Hello all - i am thinking of getting into the saltwater hobby but have no real experience outside of bowl care for a single betta.

i have been reading up though....although it would be nice to get a nice big 55-gallon setup, my place is not big enough to accommodate and i think the largest i can go is a 29G nanocube or possibly a 36G if the footprint isn't too big. my current thinking is to go FOWLR for now, but i don't want to rule out doing a minireef in the future. i am realizing it is gonna cost some money to get into this as well as time (am learning lots from sites like this and others as well as ordered the Paletta book) but i really think i wanna go forward and could really use some sound/wise advice from experienced folks like yourselves.
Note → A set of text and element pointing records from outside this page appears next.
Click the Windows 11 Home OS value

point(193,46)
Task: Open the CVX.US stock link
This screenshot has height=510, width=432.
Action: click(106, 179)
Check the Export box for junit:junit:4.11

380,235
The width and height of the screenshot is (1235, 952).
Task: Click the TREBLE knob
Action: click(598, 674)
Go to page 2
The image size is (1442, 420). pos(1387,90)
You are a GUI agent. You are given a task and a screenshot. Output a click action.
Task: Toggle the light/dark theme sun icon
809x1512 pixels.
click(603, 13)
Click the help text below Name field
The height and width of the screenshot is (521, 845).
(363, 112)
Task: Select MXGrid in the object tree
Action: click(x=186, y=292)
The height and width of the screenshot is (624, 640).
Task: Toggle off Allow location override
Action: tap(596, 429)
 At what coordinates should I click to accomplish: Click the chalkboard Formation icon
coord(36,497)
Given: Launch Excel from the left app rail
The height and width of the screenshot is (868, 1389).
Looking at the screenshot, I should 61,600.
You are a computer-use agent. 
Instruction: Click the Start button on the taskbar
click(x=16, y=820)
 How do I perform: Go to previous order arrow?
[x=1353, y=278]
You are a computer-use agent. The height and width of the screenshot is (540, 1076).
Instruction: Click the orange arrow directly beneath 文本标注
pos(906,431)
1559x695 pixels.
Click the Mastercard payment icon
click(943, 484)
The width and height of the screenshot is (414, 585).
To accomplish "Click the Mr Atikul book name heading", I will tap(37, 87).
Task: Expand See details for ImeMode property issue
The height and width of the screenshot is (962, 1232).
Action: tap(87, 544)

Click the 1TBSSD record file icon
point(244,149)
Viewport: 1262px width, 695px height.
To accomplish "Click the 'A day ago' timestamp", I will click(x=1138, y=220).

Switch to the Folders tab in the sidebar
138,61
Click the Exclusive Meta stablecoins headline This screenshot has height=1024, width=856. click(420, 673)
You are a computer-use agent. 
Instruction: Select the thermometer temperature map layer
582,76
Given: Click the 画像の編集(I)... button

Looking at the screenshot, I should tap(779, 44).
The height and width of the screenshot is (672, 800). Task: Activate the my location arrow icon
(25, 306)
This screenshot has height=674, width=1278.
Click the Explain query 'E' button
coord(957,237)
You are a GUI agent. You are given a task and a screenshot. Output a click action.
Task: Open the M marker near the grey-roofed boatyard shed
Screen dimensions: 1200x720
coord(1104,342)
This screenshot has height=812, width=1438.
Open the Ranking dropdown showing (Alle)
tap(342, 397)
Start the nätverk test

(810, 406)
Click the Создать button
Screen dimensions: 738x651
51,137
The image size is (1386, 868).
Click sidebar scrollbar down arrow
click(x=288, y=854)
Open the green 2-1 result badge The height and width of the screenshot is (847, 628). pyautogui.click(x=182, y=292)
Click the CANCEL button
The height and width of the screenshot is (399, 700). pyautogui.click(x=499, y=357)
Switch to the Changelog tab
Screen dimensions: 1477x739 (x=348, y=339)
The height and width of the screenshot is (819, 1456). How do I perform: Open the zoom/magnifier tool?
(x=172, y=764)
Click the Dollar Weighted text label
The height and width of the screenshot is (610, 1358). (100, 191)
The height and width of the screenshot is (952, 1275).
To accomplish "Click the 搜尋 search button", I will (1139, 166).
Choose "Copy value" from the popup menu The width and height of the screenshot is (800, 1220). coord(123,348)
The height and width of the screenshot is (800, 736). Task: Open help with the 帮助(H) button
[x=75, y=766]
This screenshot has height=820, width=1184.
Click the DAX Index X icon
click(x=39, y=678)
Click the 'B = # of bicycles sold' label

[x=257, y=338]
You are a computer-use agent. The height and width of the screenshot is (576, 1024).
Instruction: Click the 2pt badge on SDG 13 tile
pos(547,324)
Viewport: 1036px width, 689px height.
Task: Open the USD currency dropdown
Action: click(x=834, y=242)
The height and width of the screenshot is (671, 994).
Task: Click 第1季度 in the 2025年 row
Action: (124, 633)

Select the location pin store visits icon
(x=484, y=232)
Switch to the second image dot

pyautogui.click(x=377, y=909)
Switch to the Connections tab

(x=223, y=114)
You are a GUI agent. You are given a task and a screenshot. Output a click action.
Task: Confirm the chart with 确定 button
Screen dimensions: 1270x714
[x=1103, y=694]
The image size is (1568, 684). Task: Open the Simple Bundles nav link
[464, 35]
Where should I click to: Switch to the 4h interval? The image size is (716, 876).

any recs on setups/systems? are the all-in-one nanos any good (looking at JBJ and Biocubes) or should i just buy everything separately? would appreciate any advice whatsoever (including ones that might say - "whoa, there, you have NO clue what you are getting into, do you, boy?"). just here to learn!!!


----------



## snail (Aug 6, 2010)

Most people say to start with a fresh water tank first but if salt is what you want and you are really doing your reading I'd say go for it! Fish only is much less tricky so I'd say go with that. I've never done one of those all included nano cubes, was wandering about them myself.


----------



## jcpharm (Aug 30, 2010)

Thanks snail - if i don't do a nanocube and get a "regular" setup what all do i need?
let's say i'm starting with a 40-gallon tank. what exactly do i get to start the process? i am thinking:
live rock (is it 1 lb. per gallon of tank?) should i get cured or non-cured?
live sand (No gravel, right?)
hood/compact fluorescent bulbs (is 6500K good? do i need a blue light to combo with it?)
heater/thermometer
powerheads/pumps?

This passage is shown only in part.